Fiche de prévention des expositions remplacée par une déclaration. – La fiche individuelle de prévention des expositions, dans laquelle les employeurs concernés (y compris les entreprises de travail temporaire) devaient consigner les facteurs de risques professionnels relatifs à la pénibilité auxquels sont exposés leurs salariés, a été supprimée au profit d’une déclaration. Cette déclaration s’effectue, selon les entreprises, dans le cadre (loi 2015-994 du 17 août 2015, art. 28-1, 2°, JO du 18 ; c. trav. art. L. 4161-1) :

-de la déclaration annuelle des données sociales (DADS) ;

-ou de la déclaration sociale nominative (DSN).

Le décret 2015-1885 du 30 décembre 2015 (JO du 31) tire les conséquences de cette suppression.
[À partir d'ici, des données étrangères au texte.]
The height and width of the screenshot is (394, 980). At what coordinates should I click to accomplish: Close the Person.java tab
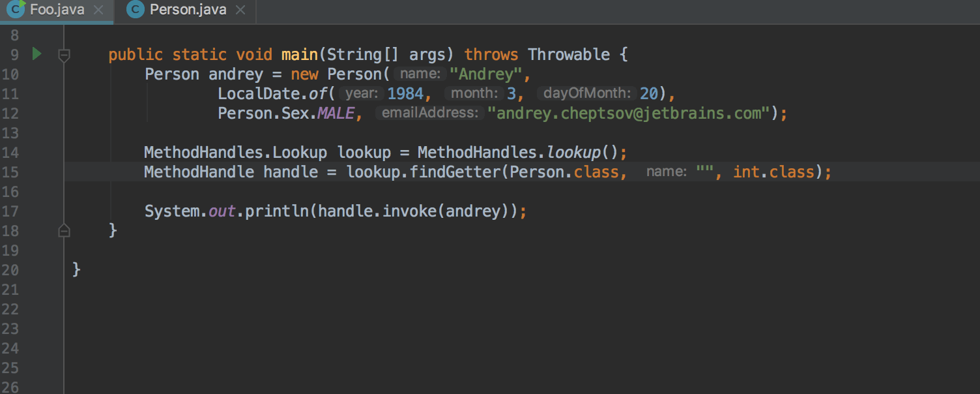coord(240,10)
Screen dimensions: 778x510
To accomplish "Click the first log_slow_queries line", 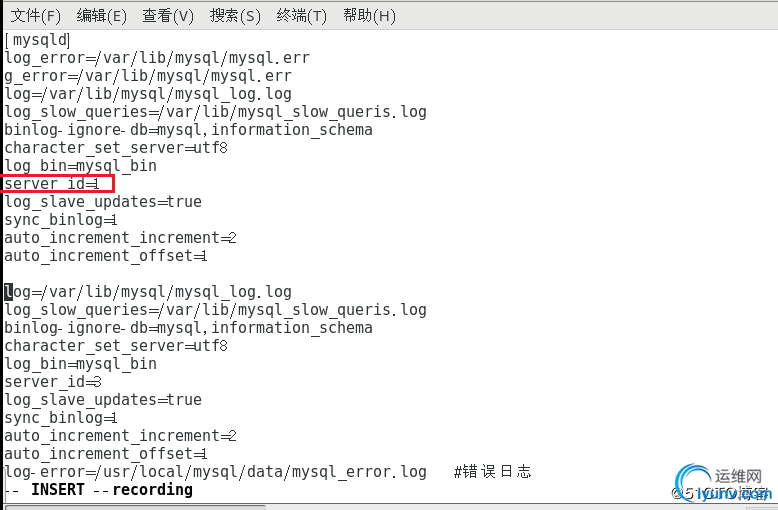I will pyautogui.click(x=215, y=112).
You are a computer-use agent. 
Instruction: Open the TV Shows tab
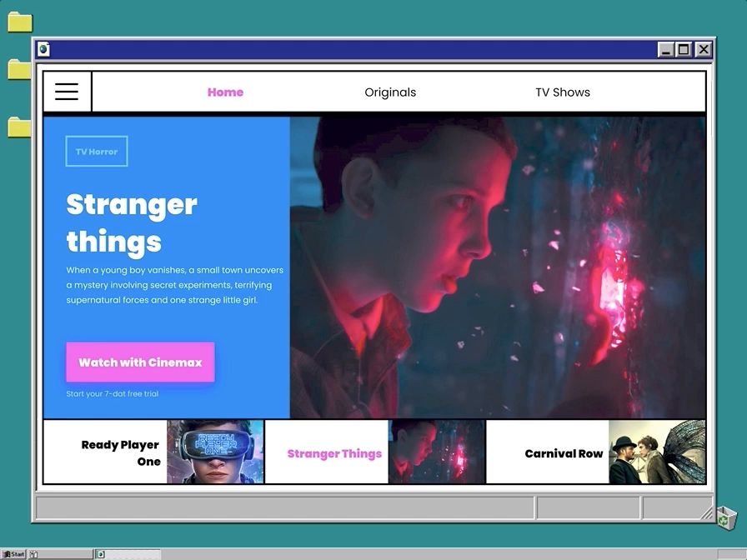coord(563,93)
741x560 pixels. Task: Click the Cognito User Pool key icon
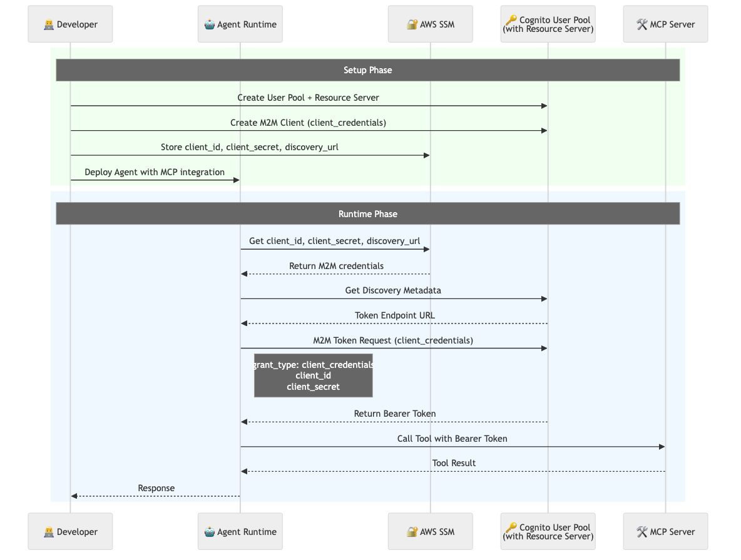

Il entre en vigueur le 1er janvier 2016 tout en prévoyant des modalités transitoires s’agissant des entreprises n’utilisant pas encore la DSN pour leurs déclarations (décret 2015-1885 du 30 décembre 2015, JO du 31, art. 3).

Report au 1er juillet 2016 de l’entrée en vigueur des six facteurs de risques restants. – L’employeur doit déclarer un salarié dès lors que celui-ci est exposé à un ou plusieurs facteurs de risques professionnels, au-delà de seuils fixés par décret. Quatre des dix facteurs de risques sont en vigueur depuis le 1er janvier 2015 (voir Dictionnaire Social, « Compte personnel de prévention de la pénibilité »).
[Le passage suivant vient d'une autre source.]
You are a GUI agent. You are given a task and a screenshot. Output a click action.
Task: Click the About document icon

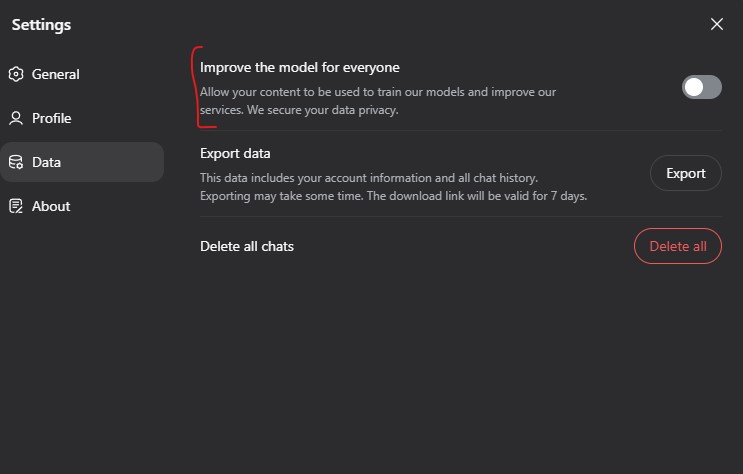(16, 206)
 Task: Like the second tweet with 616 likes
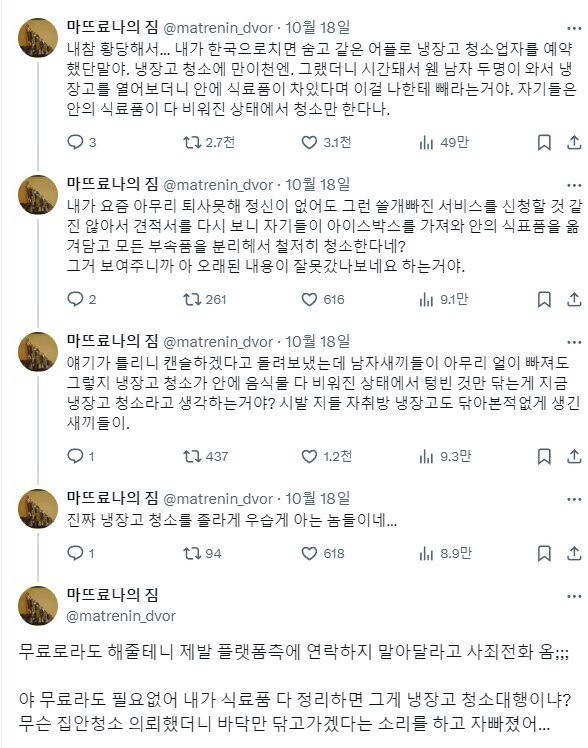tap(322, 300)
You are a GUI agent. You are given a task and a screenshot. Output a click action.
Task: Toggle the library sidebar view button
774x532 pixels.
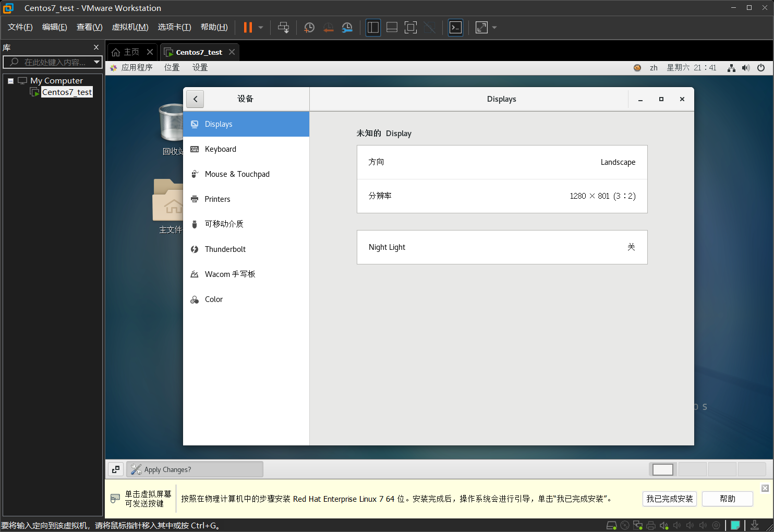(373, 28)
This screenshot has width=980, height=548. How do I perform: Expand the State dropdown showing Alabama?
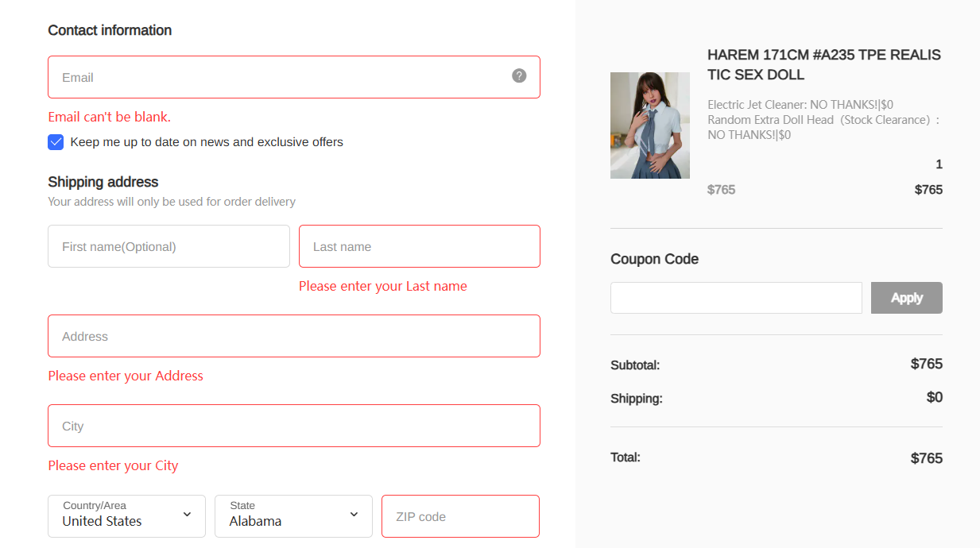(293, 515)
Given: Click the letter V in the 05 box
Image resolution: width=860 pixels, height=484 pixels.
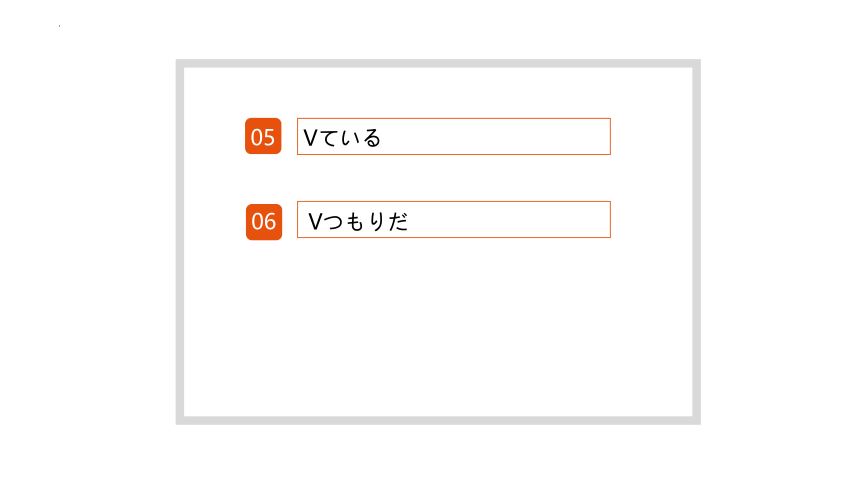Looking at the screenshot, I should click(310, 138).
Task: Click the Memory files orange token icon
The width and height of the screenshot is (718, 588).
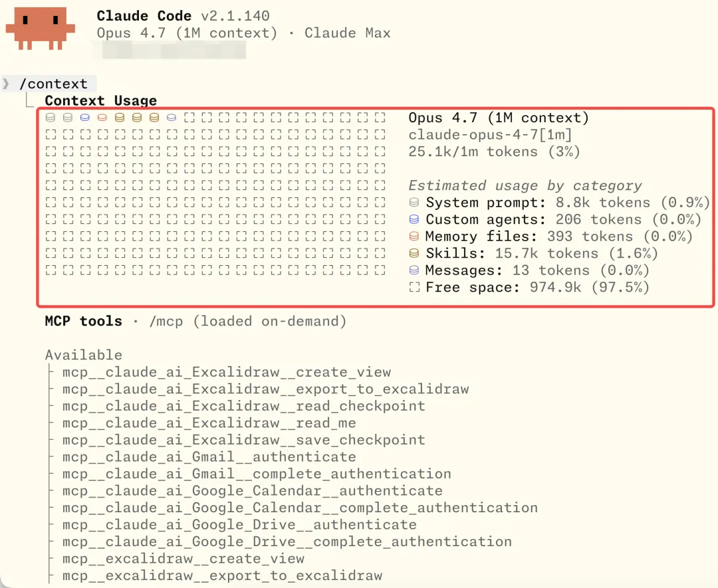Action: pyautogui.click(x=414, y=236)
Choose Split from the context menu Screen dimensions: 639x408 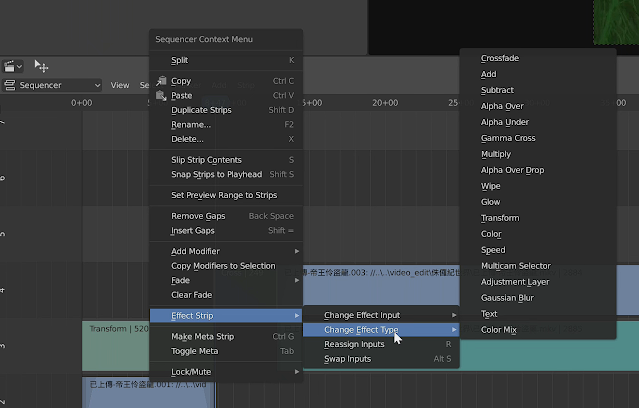point(179,60)
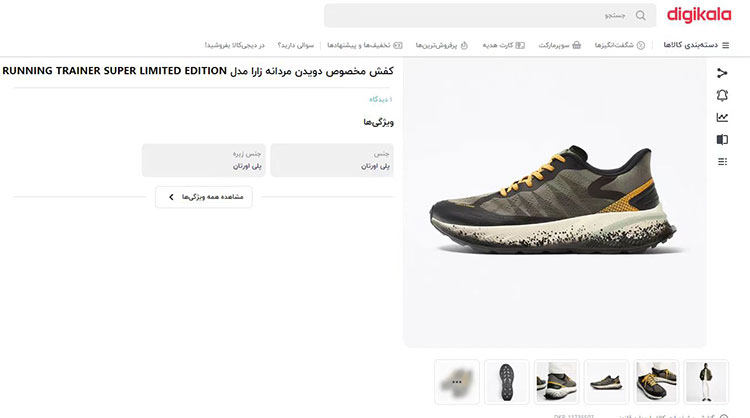Open the دسته‌بندی کالاها hamburger menu

[696, 45]
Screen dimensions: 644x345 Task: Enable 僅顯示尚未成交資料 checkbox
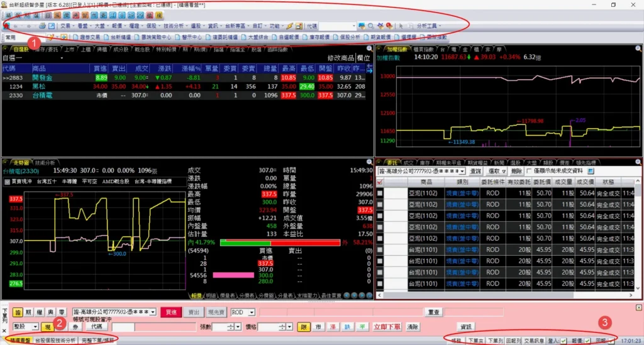coord(528,171)
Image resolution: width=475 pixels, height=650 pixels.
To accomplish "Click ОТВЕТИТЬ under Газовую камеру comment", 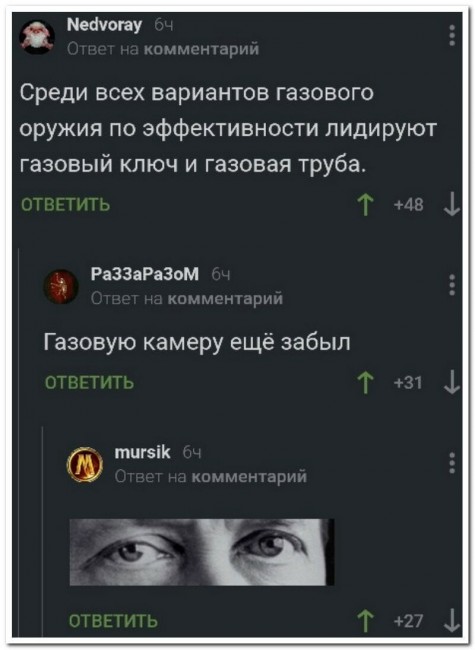I will pos(89,383).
Les six facteurs restants devaient s’appliquer à partir du 1er janvier 2016 (manutentions manuelles de charges, postures pénibles, vibrations mécaniques, agents chimiques dangereux y compris poussières et fumées, températures extrêmes et bruit), mais un autre décret, publié le même jour, a reporté cette entrée en vigueur au 1er juillet 2016, conformément à ce qu’avait annoncé le gouvernement (décret 2015-1888 du 30 décembre 2015, JO du 31 ; c. trav.art. D. 4161-2 modifié).
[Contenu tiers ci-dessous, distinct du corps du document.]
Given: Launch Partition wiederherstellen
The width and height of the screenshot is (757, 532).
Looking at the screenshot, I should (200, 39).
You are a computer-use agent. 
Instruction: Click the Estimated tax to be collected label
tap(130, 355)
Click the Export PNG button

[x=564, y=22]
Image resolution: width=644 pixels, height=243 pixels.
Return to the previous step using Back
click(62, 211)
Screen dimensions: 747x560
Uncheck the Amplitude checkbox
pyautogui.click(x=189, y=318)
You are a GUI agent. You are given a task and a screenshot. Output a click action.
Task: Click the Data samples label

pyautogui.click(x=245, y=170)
En outre, les définitions des facteurs de risques « bruit » et « travail répétitif » sont modifiés (décret 2015-1888 du 30 décembre 2015, JO du 31 ; c. trav. art. D. 4161-2 modifié).

Enfin, pour apprécier l’exposition d’un travailleur au travail de nuit, l’employeur ne prend pas en compte les nuits effectuées dans les conditions du travail en équipes successives alternantes (décret 2015-1888 du 30 décembre 2015, JO du 31 ; c. trav. art. D. 4161-3 modifié).

Modalités d’évaluation des expositions. – Pour déterminer si des salariés sont exposés à des facteurs de risques professionnels au-delà des seuils réglementaires, l’employeur peut s’appuyer sur ce qu’a prévu la branche. À ce titre, rappelons qu’un accord de branche étendu de prévention de la pénibilité peut déterminer l’exposition des salariés à un ou plusieurs facteurs de risques au-delà des seuils réglementaires à partir de situations types, en faisant notamment référence aux postes métiers ou situations de travail et aux mesures de protection collective et individuelle appliquées.

En l’absence d’accord de branche étendu, des référentiels professionnels de branche peuvent être homologués par arrêté (c. trav. art. L. 4161-2). Les conditions d’homologation des référentiels de branche sont d’ailleurs précisées (décret 2015-1888 du 30 décembre 2015, JO du 31 ; c. trav. art. D. 4161-4 modifié).

Éléments annexés au document unique d’évaluation des risques. – L’employeur consigne, en annexe du document unique, les données collectives utiles à l’évaluation des expositions individuelles aux facteurs de risques professionnels. Ces données font référence, le cas échéant, aux postes, métiers ou situations de travail présentés comme exposés par l’accord de branche étendu ou par le référentiel de branche.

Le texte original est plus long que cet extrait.